Citation
- Authors: Cox, N., Pilling, D., Gomer, R. H.
- Year: 2014
- Journal: J Immunol 193 1701-8
- Applications: in vitro / DNA / jetPRIME
- Cell type: HEK-293
Description: Human embryonic kidney Fibroblast
Known as: HEK293, 293
Abstract
The plasma protein serum amyloid P (SAP) reduces neutrophil adhesion, inhibits the differentiation of monocytes into fibroblast-like cells called fibrocytes, and promotes phagocytosis of cell debris by macrophages. Together, these effects of SAP reduce key aspects of inflammation and fibrosis, and SAP injections improve lung function in pulmonary fibrosis patients. SAP functions are mediated, in part, by FcgammaRs, but the contribution of each FcgammaR is not fully understood. We found that aa Q55 and E126 in human SAP affect human fibrocyte differentiation and SAP binding to FcgammaRI. E126, K130, and Q128 affect neutrophil adhesion and SAP affinity for FcgammaRIIa. Q128 also affects phagocytosis by macrophages and SAP affinity for FcgammaRI. All the identified functionally significant amino acids in SAP form a binding site that is distinct from the previously described SAP-FcgammaRIIa binding site.

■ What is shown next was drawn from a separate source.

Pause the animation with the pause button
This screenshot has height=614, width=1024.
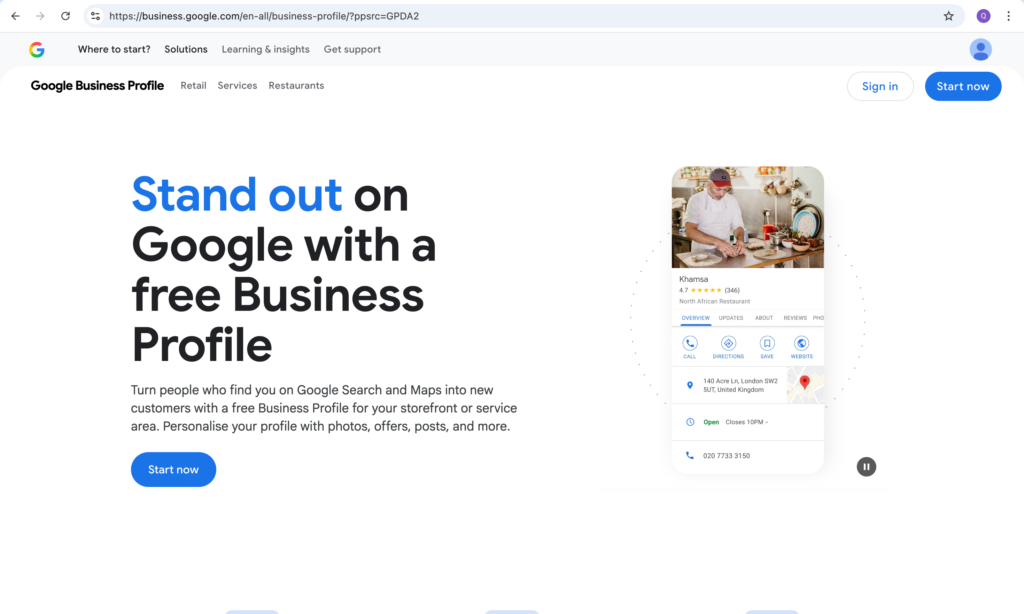pos(866,466)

Blocking FcgammaRI with an IgG-blocking Ab reduces the SAP effect on fibrocyte differentiation, and ligating FcgammaRIIa with Abs reduces neutrophil adhesion. Together, these results suggest that SAP binds to FcgammaRI on monocytes to inhibit fibrocyte differentiation, and binds to FcgammaRIIa on neutrophils to reduce neutrophil adhesion.